Creating clinical practice guidelines from scratch was a delicate balancing act, says Ainsworth, and needed to take into account the fact that advanced practice nurses, not yet authorised to treat patients autonomously as nurse practitioners can, would work in the WiCs too. The College of Nurse Practitioners thought the defined scope of service for the WiC was “a bit constrictive for nurse practitioners”, while ACT Health had to create protocols that the rest of the medical fraternity would support. Fortunately, with much discussion and consultation, they found the fine line.
Technology was also a key component of the project. ACT Health was in negotiations with the software supplier for the UK centres, but eight weeks out from opening the firm pulled out, which meant finding a replacement. Ainsworth praises McKesson Asia-Pacific, a telephone triage software provider, which “worked tirelessly to get what we needed up and running for the establishment of the Walk-in Centre”.

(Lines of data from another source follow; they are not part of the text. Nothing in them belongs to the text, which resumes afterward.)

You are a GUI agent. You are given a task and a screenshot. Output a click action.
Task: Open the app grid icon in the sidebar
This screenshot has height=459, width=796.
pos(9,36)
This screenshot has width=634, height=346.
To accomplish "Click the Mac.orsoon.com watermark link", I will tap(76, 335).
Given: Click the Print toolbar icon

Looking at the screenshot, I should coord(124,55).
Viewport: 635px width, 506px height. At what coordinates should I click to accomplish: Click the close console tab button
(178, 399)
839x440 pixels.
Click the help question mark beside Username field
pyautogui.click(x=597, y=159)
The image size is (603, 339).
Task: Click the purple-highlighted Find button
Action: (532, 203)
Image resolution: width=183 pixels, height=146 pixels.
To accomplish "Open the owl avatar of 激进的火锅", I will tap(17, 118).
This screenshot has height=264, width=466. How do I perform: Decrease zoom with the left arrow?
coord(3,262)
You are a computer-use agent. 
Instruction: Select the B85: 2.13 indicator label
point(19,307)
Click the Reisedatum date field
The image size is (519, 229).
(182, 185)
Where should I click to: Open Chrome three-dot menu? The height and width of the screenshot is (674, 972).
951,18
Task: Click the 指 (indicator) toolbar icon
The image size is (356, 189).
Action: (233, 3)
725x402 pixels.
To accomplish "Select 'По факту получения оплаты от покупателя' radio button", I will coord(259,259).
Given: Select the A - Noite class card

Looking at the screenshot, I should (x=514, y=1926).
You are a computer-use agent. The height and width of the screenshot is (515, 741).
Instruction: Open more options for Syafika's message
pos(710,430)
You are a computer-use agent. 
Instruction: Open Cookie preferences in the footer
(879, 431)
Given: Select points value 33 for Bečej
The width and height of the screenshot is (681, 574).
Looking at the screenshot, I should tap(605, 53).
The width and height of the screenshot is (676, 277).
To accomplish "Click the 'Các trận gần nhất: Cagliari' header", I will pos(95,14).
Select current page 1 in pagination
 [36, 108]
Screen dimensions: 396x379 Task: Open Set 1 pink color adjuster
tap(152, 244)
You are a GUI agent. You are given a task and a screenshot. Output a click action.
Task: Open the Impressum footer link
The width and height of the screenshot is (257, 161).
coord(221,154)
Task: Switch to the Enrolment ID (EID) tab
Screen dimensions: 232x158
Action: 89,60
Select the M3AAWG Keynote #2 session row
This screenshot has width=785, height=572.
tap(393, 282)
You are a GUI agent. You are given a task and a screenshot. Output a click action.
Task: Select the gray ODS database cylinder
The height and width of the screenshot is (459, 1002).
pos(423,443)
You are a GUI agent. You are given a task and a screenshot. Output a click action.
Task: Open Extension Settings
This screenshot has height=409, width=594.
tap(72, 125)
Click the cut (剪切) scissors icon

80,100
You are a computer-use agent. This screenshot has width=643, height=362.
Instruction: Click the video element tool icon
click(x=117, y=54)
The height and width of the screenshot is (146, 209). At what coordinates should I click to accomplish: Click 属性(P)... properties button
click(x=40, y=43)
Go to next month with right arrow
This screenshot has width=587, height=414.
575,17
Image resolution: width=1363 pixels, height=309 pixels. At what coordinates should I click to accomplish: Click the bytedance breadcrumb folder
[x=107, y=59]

The last element was the education and training required for nurses who would treat patients in the centre, as well as use the new software. “No matter how experienced you were as a nurse, this was going to be a very different environment,” notes Ainsworth. The project team scheduled in a training period and set up a program that combined theoretical and practical aspects of the role, and software training.
Seeing all the pieces fall into place is a source of pride for Ainsworth, who saw the concept become reality. She says “getting from feasibility to development” was the project’s biggest achievement, and the community’s positive feedback and use of the service is testament to all their efforts. It also shows how innovation can change traditional boundaries and add to the system, which opens up other avenues for the organisation to explore, she adds.
ACT Health’s Walk-in Centre project was named 2010 Project of the Year by the Australian Institute of Project Management (AIPM) and also earned Ainsworth a 2010 ACT Telstra Business Women’s Innovation Award, which heartens her considering health “tends to be known for failures rather than successes”.
Achieving Project of the Year also recognises ACT Health and the project team, which works largely behind the scenes, she remarks. “And the judges would’ve appreciated that it was a difficult project, that it was the first of its kind, and that it did challenge some of the political things in regard to health.”
Ainsworth also hopes the successful use of project management will act as a good example to the health sector. “We’re all about treating the patient, because that is our core business. But to deliver to the next patient, not just the patient in front of you, you need to be conscious about how you’re using your money,” she notes. “Health tends to be reactionary and the project management framework gives you the ability to be proactive, to deliver on things. This gives us hope that if we keep working hard, we will have more solutions, more innovation and we will make the system better.”